- What to work on:
Please write out every one of the lines below word for word, keeping them in the same order.

━━━━━━━━━━━━━━━━━━━━━━━━━━━━━━

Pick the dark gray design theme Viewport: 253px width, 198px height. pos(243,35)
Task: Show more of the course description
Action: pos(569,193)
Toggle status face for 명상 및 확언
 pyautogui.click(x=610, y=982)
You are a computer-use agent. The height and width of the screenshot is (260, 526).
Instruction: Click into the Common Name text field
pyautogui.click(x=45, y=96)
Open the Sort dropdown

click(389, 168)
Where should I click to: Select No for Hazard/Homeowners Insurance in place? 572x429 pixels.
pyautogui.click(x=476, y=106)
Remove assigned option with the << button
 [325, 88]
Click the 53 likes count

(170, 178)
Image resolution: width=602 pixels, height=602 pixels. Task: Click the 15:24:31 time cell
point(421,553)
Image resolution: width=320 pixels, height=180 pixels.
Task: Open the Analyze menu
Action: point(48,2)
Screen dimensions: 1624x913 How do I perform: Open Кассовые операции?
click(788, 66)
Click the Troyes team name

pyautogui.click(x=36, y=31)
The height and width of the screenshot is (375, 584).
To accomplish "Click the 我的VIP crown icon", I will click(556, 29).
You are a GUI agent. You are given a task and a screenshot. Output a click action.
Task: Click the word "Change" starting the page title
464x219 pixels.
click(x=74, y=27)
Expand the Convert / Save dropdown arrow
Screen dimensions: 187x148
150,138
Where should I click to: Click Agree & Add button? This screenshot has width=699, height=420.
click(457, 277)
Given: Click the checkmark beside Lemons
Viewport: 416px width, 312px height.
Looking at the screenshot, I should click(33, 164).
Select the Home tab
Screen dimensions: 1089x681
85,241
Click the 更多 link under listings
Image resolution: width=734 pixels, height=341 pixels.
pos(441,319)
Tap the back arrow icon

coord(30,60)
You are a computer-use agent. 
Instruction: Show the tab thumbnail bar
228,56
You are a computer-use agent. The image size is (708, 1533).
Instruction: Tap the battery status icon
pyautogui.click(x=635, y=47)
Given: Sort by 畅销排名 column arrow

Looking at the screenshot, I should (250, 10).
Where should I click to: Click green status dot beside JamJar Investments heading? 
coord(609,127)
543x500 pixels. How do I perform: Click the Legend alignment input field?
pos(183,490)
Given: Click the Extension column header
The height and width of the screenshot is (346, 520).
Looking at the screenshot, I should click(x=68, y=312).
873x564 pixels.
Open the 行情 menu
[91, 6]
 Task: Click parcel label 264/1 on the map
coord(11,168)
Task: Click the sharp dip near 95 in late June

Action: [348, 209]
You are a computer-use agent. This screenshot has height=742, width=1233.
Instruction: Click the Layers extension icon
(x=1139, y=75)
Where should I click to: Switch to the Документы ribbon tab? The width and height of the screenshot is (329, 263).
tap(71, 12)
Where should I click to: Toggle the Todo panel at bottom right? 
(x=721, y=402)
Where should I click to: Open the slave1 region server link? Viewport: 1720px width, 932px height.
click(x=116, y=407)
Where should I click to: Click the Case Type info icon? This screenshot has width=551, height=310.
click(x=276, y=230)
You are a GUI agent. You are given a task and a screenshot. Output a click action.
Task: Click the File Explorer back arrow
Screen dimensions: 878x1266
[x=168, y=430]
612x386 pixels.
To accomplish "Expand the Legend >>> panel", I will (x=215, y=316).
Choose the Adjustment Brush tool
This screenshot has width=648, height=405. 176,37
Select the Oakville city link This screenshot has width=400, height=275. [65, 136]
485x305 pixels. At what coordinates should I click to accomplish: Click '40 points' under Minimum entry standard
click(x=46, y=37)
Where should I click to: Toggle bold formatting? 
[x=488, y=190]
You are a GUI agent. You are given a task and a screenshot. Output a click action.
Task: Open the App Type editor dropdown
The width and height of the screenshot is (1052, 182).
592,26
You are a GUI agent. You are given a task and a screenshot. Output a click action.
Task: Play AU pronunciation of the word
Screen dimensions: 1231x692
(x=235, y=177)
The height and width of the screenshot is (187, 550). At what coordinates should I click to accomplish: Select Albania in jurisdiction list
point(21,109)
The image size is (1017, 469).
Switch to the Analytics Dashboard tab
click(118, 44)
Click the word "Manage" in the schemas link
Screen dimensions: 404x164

━━━━━━━━━━━━━━━━━━━━━━━━━━━━━━

- Reply to the exercise:
Pick the dark gray design theme Viewport: 253px width, 198px height. pos(243,35)
Task: Show more of the course description
Action: pos(569,193)
Toggle status face for 명상 및 확언
 pyautogui.click(x=610, y=982)
You are a computer-use agent. The height and width of the screenshot is (260, 526).
Instruction: Click into the Common Name text field
pyautogui.click(x=45, y=96)
Open the Sort dropdown

click(389, 168)
Where should I click to: Select No for Hazard/Homeowners Insurance in place? 572x429 pixels.
pyautogui.click(x=476, y=106)
Remove assigned option with the << button
 [325, 88]
Click the 53 likes count

(170, 178)
Image resolution: width=602 pixels, height=602 pixels. Task: Click the 15:24:31 time cell
point(421,553)
Image resolution: width=320 pixels, height=180 pixels.
Task: Open the Analyze menu
Action: point(48,2)
Screen dimensions: 1624x913 How do I perform: Open Кассовые операции?
click(788, 66)
Click the Troyes team name

pyautogui.click(x=36, y=31)
The height and width of the screenshot is (375, 584).
To accomplish "Click the 我的VIP crown icon", I will click(556, 29).
You are a GUI agent. You are given a task and a screenshot. Output a click action.
Task: Click the word "Change" starting the page title
464x219 pixels.
click(x=74, y=27)
Expand the Convert / Save dropdown arrow
Screen dimensions: 187x148
150,138
Where should I click to: Click Agree & Add button? This screenshot has width=699, height=420.
click(457, 277)
Given: Click the checkmark beside Lemons
Viewport: 416px width, 312px height.
Looking at the screenshot, I should click(33, 164).
Select the Home tab
Screen dimensions: 1089x681
85,241
Click the 更多 link under listings
Image resolution: width=734 pixels, height=341 pixels.
pos(441,319)
Tap the back arrow icon

coord(30,60)
You are a computer-use agent. 
Instruction: Show the tab thumbnail bar
228,56
You are a computer-use agent. The image size is (708, 1533).
Instruction: Tap the battery status icon
pyautogui.click(x=635, y=47)
Given: Sort by 畅销排名 column arrow

Looking at the screenshot, I should (250, 10).
Where should I click to: Click green status dot beside JamJar Investments heading? 
coord(609,127)
543x500 pixels. How do I perform: Click the Legend alignment input field?
pos(183,490)
Given: Click the Extension column header
The height and width of the screenshot is (346, 520).
Looking at the screenshot, I should click(x=68, y=312).
873x564 pixels.
Open the 行情 menu
[91, 6]
 Task: Click parcel label 264/1 on the map
coord(11,168)
Task: Click the sharp dip near 95 in late June

Action: [348, 209]
You are a computer-use agent. This screenshot has height=742, width=1233.
Instruction: Click the Layers extension icon
(x=1139, y=75)
Where should I click to: Switch to the Документы ribbon tab? The width and height of the screenshot is (329, 263).
tap(71, 12)
Where should I click to: Toggle the Todo panel at bottom right? 
(x=721, y=402)
Where should I click to: Open the slave1 region server link? Viewport: 1720px width, 932px height.
click(x=116, y=407)
Where should I click to: Click the Case Type info icon? This screenshot has width=551, height=310.
click(x=276, y=230)
You are a GUI agent. You are given a task and a screenshot. Output a click action.
Task: Click the File Explorer back arrow
Screen dimensions: 878x1266
[x=168, y=430]
612x386 pixels.
To accomplish "Expand the Legend >>> panel", I will (x=215, y=316).
Choose the Adjustment Brush tool
This screenshot has width=648, height=405. 176,37
Select the Oakville city link This screenshot has width=400, height=275. [65, 136]
485x305 pixels. At what coordinates should I click to accomplish: Click '40 points' under Minimum entry standard
click(x=46, y=37)
Where should I click to: Toggle bold formatting? 
[x=488, y=190]
You are a GUI agent. You are given a task and a screenshot. Output a click action.
Task: Open the App Type editor dropdown
The width and height of the screenshot is (1052, 182).
592,26
You are a GUI agent. You are given a task and a screenshot. Output a click action.
Task: Play AU pronunciation of the word
Screen dimensions: 1231x692
(x=235, y=177)
The height and width of the screenshot is (187, 550). At what coordinates should I click to accomplish: Select Albania in jurisdiction list
point(21,109)
The image size is (1017, 469).
Switch to the Analytics Dashboard tab
click(118, 44)
Click the word "Manage" in the schemas link
Screen dimensions: 404x164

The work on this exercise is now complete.